• What this task involves
Transcribe each record as written.

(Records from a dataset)

- Opening Delimiter -

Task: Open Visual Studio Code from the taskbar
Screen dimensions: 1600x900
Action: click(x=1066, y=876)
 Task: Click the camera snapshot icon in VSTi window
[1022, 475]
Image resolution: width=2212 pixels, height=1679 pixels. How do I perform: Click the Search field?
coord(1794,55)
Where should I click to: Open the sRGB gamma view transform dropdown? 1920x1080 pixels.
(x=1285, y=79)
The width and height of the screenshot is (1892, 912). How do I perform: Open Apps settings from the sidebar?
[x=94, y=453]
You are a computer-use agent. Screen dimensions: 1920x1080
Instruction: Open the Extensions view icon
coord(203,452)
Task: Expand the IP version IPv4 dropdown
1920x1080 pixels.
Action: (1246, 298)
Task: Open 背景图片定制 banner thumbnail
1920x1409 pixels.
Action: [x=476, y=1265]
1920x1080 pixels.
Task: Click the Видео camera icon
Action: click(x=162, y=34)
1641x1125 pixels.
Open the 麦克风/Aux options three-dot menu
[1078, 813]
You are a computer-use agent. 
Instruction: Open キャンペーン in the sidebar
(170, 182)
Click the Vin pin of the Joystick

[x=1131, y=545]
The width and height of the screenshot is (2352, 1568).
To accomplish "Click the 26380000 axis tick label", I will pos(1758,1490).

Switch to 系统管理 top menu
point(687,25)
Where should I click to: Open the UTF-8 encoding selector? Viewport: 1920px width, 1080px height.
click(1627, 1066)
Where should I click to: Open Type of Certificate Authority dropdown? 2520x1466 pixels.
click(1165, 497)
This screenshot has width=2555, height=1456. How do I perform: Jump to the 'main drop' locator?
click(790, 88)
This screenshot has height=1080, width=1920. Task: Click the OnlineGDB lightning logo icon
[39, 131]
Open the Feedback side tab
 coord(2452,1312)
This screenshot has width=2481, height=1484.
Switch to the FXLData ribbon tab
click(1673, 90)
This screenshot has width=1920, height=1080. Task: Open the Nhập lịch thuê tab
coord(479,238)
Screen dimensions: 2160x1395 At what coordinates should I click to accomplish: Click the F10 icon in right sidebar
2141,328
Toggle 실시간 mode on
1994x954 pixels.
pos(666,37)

- Closing Delimiter -

• Your response
Task: Open Visual Studio Code from the taskbar
Screen dimensions: 1600x900
Action: click(x=1066, y=876)
 Task: Click the camera snapshot icon in VSTi window
[1022, 475]
Image resolution: width=2212 pixels, height=1679 pixels. How do I perform: Click the Search field?
coord(1794,55)
Where should I click to: Open the sRGB gamma view transform dropdown? 1920x1080 pixels.
(x=1285, y=79)
The width and height of the screenshot is (1892, 912). How do I perform: Open Apps settings from the sidebar?
[x=94, y=453]
You are a computer-use agent. Screen dimensions: 1920x1080
Instruction: Open the Extensions view icon
coord(203,452)
Task: Expand the IP version IPv4 dropdown
1920x1080 pixels.
Action: (1246, 298)
Task: Open 背景图片定制 banner thumbnail
1920x1409 pixels.
Action: [x=476, y=1265]
1920x1080 pixels.
Task: Click the Видео camera icon
Action: click(x=162, y=34)
1641x1125 pixels.
Open the 麦克风/Aux options three-dot menu
[1078, 813]
You are a computer-use agent. 
Instruction: Open キャンペーン in the sidebar
(170, 182)
Click the Vin pin of the Joystick

[x=1131, y=545]
The width and height of the screenshot is (2352, 1568).
To accomplish "Click the 26380000 axis tick label", I will pos(1758,1490).

Switch to 系统管理 top menu
point(687,25)
Where should I click to: Open the UTF-8 encoding selector? Viewport: 1920px width, 1080px height.
click(1627, 1066)
Where should I click to: Open Type of Certificate Authority dropdown? 2520x1466 pixels.
click(1165, 497)
This screenshot has width=2555, height=1456. How do I perform: Jump to the 'main drop' locator?
click(790, 88)
This screenshot has height=1080, width=1920. Task: Click the OnlineGDB lightning logo icon
[39, 131]
Open the Feedback side tab
 coord(2452,1312)
This screenshot has width=2481, height=1484.
Switch to the FXLData ribbon tab
click(1673, 90)
This screenshot has width=1920, height=1080. Task: Open the Nhập lịch thuê tab
coord(479,238)
Screen dimensions: 2160x1395 At what coordinates should I click to accomplish: Click the F10 icon in right sidebar
2141,328
Toggle 실시간 mode on
1994x954 pixels.
pos(666,37)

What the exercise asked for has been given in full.